> [ESTRATTO DEL TESTO]
________
Peccato che questa vita non era proprio tanto vera.

Non importava che mia madre non capisse quale fosse il mio lavoro e perché stessi scrivendo una proposition o un positioning.

All’inizio, non capivo nemmeno io: «Fai un PT, scarica l’RFQ, guarda il NS e mandami un ballpark EOD», una richiesta come tante, ma cosa voleva dire EOD? End Of Day, cioè entro fine giornata. E ballpark? Una stima “spannometrica”. PT, il pricing tool, lo strumento su cui si stimano i prezzi dei servizi offerti da cui si scarica la Request For Quotation (RFQ) all’interno della quale sono riportati, oltre ai costi interni ed esterni, anche i principali indicatori per valutare quanto sarà il guadagno netto, detto anche Net Sale oppure NS. E allora eccomi a stilare glossari e linee guida che, non potevo immaginarlo, ma dopo non molto non mi sarebbero serviti più.
________
> [OBIETTIVO DEL COMPITO]
Puoi trascrivere parola per parola l'intero brano qui sopra sul gergo dell'ufficio?

> [DATI FORNITI]
________
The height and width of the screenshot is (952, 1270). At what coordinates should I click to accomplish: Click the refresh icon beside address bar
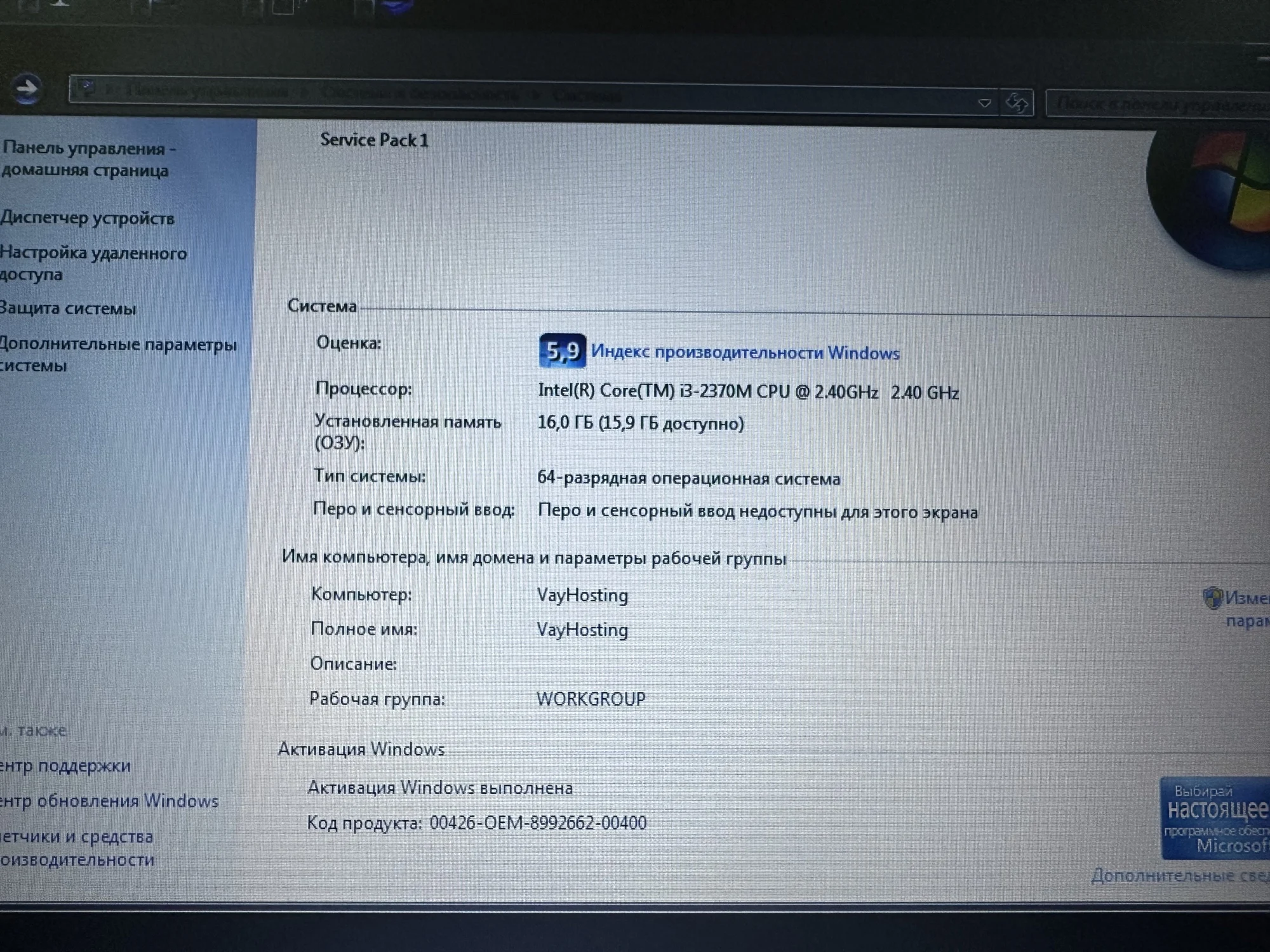click(x=1017, y=103)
________
> [ESERCIZIO SVOLTO]
Peccato che questa vita non era proprio tanto vera.

Non importava che mia madre non capisse quale fosse il mio lavoro e perché stessi scrivendo una proposition o un positioning.

All’inizio, non capivo nemmeno io: «Fai un PT, scarica l’RFQ, guarda il NS e mandami un ballpark EOD», una richiesta come tante, ma cosa voleva dire EOD? End Of Day, cioè entro fine giornata. E ballpark? Una stima “spannometrica”. PT, il pricing tool, lo strumento su cui si stimano i prezzi dei servizi offerti da cui si scarica la Request For Quotation (RFQ) all’interno della quale sono riportati, oltre ai costi interni ed esterni, anche i principali indicatori per valutare quanto sarà il guadagno netto, detto anche Net Sale oppure NS. E allora eccomi a stilare glossari e linee guida che, non potevo immaginarlo, ma dopo non molto non mi sarebbero serviti più.